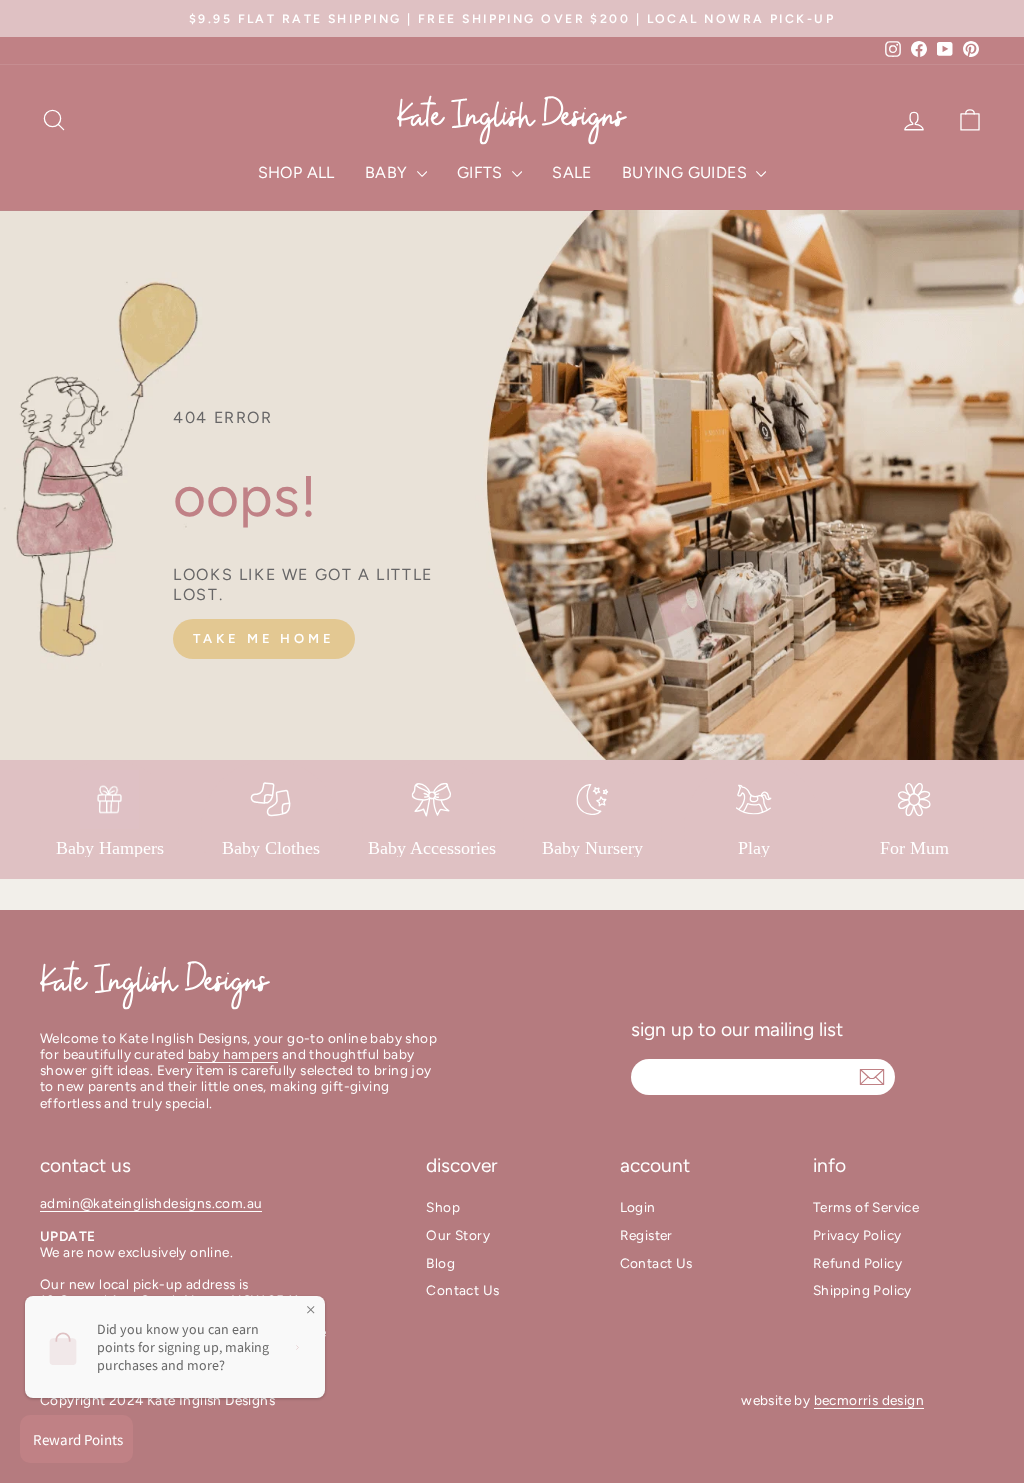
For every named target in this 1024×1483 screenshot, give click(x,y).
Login (638, 1207)
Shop (443, 1207)
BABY (388, 172)
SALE (572, 172)
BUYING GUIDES (687, 172)
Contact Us (462, 1290)
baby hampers (233, 1054)
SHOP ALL (296, 172)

-=-=-

#### [Task objective]
In the material above, find the line with "Shop (443, 1207)"; then retype it and every line after it through the last, exactly as written.

#### [Answer to the problem]
Shop (443, 1207)
BABY (388, 172)
SALE (572, 172)
BUYING GUIDES (687, 172)
Contact Us (462, 1290)
baby hampers (233, 1054)
SHOP ALL (296, 172)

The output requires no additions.